> [Set problem]: Resume the diary of the Young Ambassadors' education trip to Guatemala, picking up right after its final sentence.

> [Extracted text]:
****

In 2011 our Young Ambassadors, Navdeep Bual, 15, and Yasir Yeahia,14, visited Guatemala to investigate the barriers to education for their peers in a country where 78,000 children are out of school.
Navdeep and Yasir, both from Seven Kings High School in Ilford, won the 2011 Steve Sinnott Award to be the Young Ambassadors for the Global Campaign for Education. On their fact-finding mission to Guatemala with the charity Toybox and the Global Campaign for Education, they found out what life was like for the 5,000 street children in Guatemala City, met young education campaigners and talked to school children and politicians.
Browse the photogallery and read their diary to find out more about their trip.
Arriving in Guatemala
Navdeep: “It is now beginning to sink in that we are finally in Guatemala and are managing to take our passion and interest in worldwide education further. It’s amazing to have been given this opportunity and I absolutely cannot wait to get started and begin learning about the barriers to education. I am really looking forward to tomorrow because we get to meet people our own age who share our interest in education and we get to learn facts specific to Guatemala.”
Yasir: “It’s such a great feeling to be part of something really big that can possibly not only change you as a person, but change many other lives as well. Overall, it will be an overwhelming experience for us, but it should also shine some light on how lucky people in the UK are to have an education. Looking forward to the days to come! Can’t wait…”
Monday 14th February
Meeting the Guatemalan young education campaigners
We started our fact-finding mission this morning when we met three Guatemalan education campaigners who are roughly the same age as us: Kevin, Heidi and Maria. Maria, 13, told us about dangers and violence that girls sometimes face on their way to and from school. Heidi mentioned how she was mugged by a gang walking to school, who took away her books. It was shocking to hear how dangerous a walk to school can be.
Maria also told us how a friend of hers had been expelled because she was pregnant. Girls seem to struggle far more than boys to get an education in Guatemala, 70% of the children missing out on school are girls.
Lack of resources and lack of teachers was clearly a problem; they told us that although education was free until the age of 14, the cost of the uniform and books were quite expensive for them and that their parents could not afford these costs. Kevin told us how only 1 in 100 people in the country had internet access and that he often had 58 people in his class!
It was inspiring to see how passionate they were, especially when we found out that the leader of the Guatemalan Global Campaign for Education and her 19 year-old son had been assassinated. Maria and Kevin told us they weren’t scared because they really wanted to improve the opportunity to learn. Maria also told us that the education provided in schools was unsuitable for her as it wasn’t taught in her indigenous language. However, very few teachers can speak any other language than Spanish. Maria said that the indigenous peoples of Guatemala have suffered discrimination for 500 years.

****

> [Dataset records]:
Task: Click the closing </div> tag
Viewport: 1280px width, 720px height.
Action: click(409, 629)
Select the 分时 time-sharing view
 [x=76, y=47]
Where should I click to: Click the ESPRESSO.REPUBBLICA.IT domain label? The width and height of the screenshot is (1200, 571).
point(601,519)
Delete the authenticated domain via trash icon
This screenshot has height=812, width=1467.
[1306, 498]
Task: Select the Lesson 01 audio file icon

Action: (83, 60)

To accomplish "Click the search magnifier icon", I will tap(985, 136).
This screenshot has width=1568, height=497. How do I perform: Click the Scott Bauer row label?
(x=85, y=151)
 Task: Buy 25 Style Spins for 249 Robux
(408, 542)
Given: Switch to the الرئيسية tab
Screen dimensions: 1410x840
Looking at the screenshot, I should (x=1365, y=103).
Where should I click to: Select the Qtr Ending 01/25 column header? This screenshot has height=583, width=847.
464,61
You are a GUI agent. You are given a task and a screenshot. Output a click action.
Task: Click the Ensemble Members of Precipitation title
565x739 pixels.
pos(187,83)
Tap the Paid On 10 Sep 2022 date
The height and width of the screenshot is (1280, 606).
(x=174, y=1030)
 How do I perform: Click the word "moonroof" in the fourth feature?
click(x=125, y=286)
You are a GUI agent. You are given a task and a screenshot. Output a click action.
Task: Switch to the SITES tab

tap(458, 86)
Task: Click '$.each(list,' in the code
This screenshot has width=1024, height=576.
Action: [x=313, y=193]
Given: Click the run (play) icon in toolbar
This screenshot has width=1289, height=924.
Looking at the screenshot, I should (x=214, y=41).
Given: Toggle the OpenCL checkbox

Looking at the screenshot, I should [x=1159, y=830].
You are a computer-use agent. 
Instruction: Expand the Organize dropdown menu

****

> [Written reply]:
Time to play with some street children
After lunch we visited San Luis, a shanty town on the outskirts of Guatemala City. This is where many of the street children commute from, to go and work in the city. El Castillo, Toybox’s local partner, has been working with families here to encourage them to keep their children in school rather than making them work. The children earn equivalent of £2 a day, selling sweets in the city centre.
One of the boys we met, called Victor, was losing his hair, which we were told is a sign of chronic malnutrition. We were told that this is a big problem in Guatemala; 42% of children suffer from chronic malnutrition. It was an amazing and humbling experience to meet these street children.
During our several long journeys we saw some incredible and horrendous sights. We were told that 80 per cent of people live in poverty in Guatemala and two thirds in extreme poverty. There were shanty towns, literally hanging off hills and we saw a wall built by a gang who wanted to keep their territory.
Tuesday 15th February
A chance to chat with the British Ambassador
We started our morning with the British Ambassador, Julie Chappell. It was a perfect opportunity for us to ask questions about Guatemala’s political structure. Specifically we asked about the education spend in relation to the overall size of the economy which is known as Gross Domestic Product (GDP).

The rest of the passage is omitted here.